Margaret Atwood's new invention
The LongPen is a remote-controlled pen that allows book-signings over thousands of miles.india Updated: Mar 09, 2006 18:51 IST
Margaret Atwood has had enough of long journeys, late nights and writer's cramp. Tired of gruelling book tours, the Booker Prize-winning Canadian author unveiled her new invention: a remote-controlled pen that allows writers to sign books for fans from thousands of miles away.
Some fear Atwood's LongPen could end the personal contact between writers and readers. Atwood says it will enhance the relationship. "I think of this as a democratising device," said Atwood, whose appearances in North America and Europe draw hundreds of fans willing to stand in long lines for a word and an autograph.
"You cannot be in five countries at the same time.
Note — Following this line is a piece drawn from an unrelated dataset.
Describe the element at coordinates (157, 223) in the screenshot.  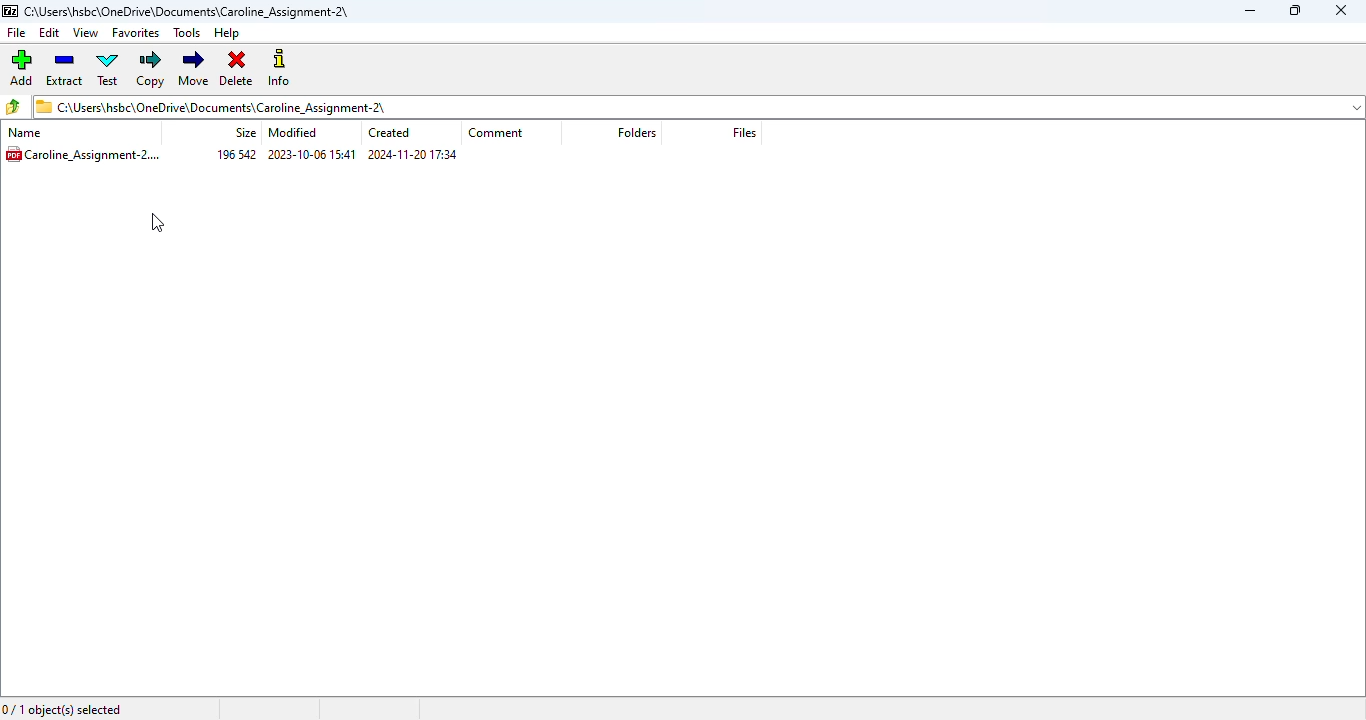
I see `cursor` at that location.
But you can be in five countries at the same time with the LongPen."
Yesterday, Atwood's democratic device underwent the most universal of experiences -- the last-minute technical hitch. Its first-ever public demonstration, at the London Book Fair, was delayed as project director Matthew Gibson and his crew engaged in some frantic tinkering.
Anxious minutes later, Atwood picked up a pen to autograph her new short story collection, The Tent, for Nigel Newton, chief executive of her British publisher, Bloomsbury. She wrote the words on an electronic pad while chatting to Newton over a video linkup.
A few seconds later in another part of the exhibition center, two spindly metal arms clutching a pen reproduced the words onto Newton's book in Atwood's angular scrawl: "For Nigel, with best wishes, Margaret Atwood."
When Atwood (66) announced her invention late in 2004, many assumed it was a hoax. But the inventive spirit is not surprising from an author whose interest in science and technology informed science fiction-flavored novels like The Handmaid's Tale and Oryx and Crake.